Au détour d'une rue, vous vous arrêterez dans un jardin inoccupé. Vous pourrez y savourer le plaisir délicat du repliement qui s'offre à vous comme un désert, hors du temps. On y perçoit la sérénité céleste du chant des oiseaux dans des fourrés dont on ne peut distinguer le cœur. Le chant d'un oiseau dit bien, à l'oreille attentive et complice d'un elfe, si ce fourré est sombre ou magique. Mais tous les fourrées de Silmenàro sont magiques. C'est sa solidité spirituelle et sa sagesse existentielle qui nous font percevoir ce lieu comme mystérieux et festif.
Quand vous reprendrez votre chemin, vous n'aurez pas envie de vous retrouver à nouveau au soleil. Vous vous sentez en pèlerinage intellectuel et sentimental. Vous passez donc de la lumière à l'ombre. Vous longez les murs lisses, compacts, mauves des maisons. La lumière est rose pâle à certaines heures du jour. Le mystère se mêle à la beauté. Tout le monde se perd parmi ces couleurs et ces échos. La ville semble vivante et vibrante dans la double lumière des murs et du ciel.

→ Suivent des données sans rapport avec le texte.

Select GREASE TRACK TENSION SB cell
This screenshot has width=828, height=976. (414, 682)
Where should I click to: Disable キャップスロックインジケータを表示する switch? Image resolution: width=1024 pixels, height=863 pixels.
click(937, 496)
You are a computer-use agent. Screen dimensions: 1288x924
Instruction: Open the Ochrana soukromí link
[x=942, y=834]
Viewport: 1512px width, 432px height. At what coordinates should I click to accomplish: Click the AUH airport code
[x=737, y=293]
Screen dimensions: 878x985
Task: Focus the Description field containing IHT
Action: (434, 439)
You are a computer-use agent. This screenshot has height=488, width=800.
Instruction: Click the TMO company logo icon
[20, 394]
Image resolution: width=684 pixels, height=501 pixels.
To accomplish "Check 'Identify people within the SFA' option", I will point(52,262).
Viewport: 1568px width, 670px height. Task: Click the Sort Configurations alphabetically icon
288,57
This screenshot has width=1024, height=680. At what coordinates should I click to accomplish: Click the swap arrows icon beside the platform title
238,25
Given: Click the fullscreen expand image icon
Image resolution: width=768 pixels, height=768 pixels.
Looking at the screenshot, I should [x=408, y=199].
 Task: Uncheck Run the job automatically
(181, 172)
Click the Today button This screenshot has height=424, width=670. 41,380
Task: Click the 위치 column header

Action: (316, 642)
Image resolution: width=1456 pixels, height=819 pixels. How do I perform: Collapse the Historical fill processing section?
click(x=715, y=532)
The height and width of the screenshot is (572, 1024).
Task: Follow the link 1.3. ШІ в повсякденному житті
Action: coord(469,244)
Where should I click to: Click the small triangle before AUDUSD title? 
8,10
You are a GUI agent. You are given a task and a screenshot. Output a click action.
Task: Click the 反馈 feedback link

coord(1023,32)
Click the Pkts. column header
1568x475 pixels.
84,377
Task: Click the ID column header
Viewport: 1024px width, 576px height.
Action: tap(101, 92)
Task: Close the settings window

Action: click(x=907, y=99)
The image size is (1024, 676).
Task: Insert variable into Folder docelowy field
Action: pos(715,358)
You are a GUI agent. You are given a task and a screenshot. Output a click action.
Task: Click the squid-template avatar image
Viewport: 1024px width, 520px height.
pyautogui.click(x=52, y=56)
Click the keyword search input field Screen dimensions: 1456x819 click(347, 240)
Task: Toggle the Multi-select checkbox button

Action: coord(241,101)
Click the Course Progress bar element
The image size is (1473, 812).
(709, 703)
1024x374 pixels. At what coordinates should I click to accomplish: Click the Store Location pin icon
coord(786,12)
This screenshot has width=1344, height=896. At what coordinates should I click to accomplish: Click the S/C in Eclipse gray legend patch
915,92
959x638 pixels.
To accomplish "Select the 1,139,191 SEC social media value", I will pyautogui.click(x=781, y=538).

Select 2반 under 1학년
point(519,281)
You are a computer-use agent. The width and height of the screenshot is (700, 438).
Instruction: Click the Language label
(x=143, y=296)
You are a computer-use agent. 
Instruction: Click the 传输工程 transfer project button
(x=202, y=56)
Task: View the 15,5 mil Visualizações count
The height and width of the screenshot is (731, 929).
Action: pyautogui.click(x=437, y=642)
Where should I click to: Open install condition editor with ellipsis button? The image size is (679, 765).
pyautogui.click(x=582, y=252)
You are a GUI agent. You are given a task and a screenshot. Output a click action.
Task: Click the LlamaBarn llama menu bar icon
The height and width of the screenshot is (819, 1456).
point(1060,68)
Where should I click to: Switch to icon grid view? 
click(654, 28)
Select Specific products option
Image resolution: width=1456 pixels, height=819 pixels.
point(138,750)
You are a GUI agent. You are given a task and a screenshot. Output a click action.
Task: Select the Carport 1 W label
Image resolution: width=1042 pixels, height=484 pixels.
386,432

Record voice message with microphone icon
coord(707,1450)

Mais la Ville d'Argent a aussi un côté sombre. Vous vous perdrez vraisemblablement dans un entrelacement de chemins qui ne mènent nulle part et se suffisent à eux-mêmes. La ville vous semblera avoir une âme. Et cette âme sait entendre et se faire entendre. Ainsi, perdu dans ce labyrinthe obscur, vous cesserez d'admirer les dentelles sculptées qui pendent aux frontons des palais pour avancer lentement, presque avec crainte, dans la pénombre. La ville est partagée entre pénombre et pleine lumière. C'est une ville métaphorique.
Toutefois, toutes les rues retournent à un moment ou à un autre sur le miroir de la ville : la mer. Les vagues s'en éloignent, font le tour du monde, et reviennent toujours. Elles giflent les pierres de leurs baisers d'amour et de sel. La mer est bleue comme le poisson mais aussi noire comme la colère. L'eau vole et pénètre la peau, elle déclenche silencieusement nos états d'âme.
Cela rend la population lunatique, faite d'humeurs qui s'éveillent, s'exaspèrent et se stabilisent en fonction du vent. »
Elle se tut Legolas, Aragorn et Elrond, avaient les yeux fixés sur un point invisible, dans le lointain. Ses propres yeux lui semblaient lourds, et dans un dernier sourire, elle les ferma définitivement.
Legolas se rappelait qu'à ce moment, le mauvais temps s'était dissipé et que le soleil éclairait de nouveau pleinement Fondcombe. C'était simplement un après-midi après l'orage. Un jour ordinaire, où une ville, modelée dans un souffle, venait de s'éteindre.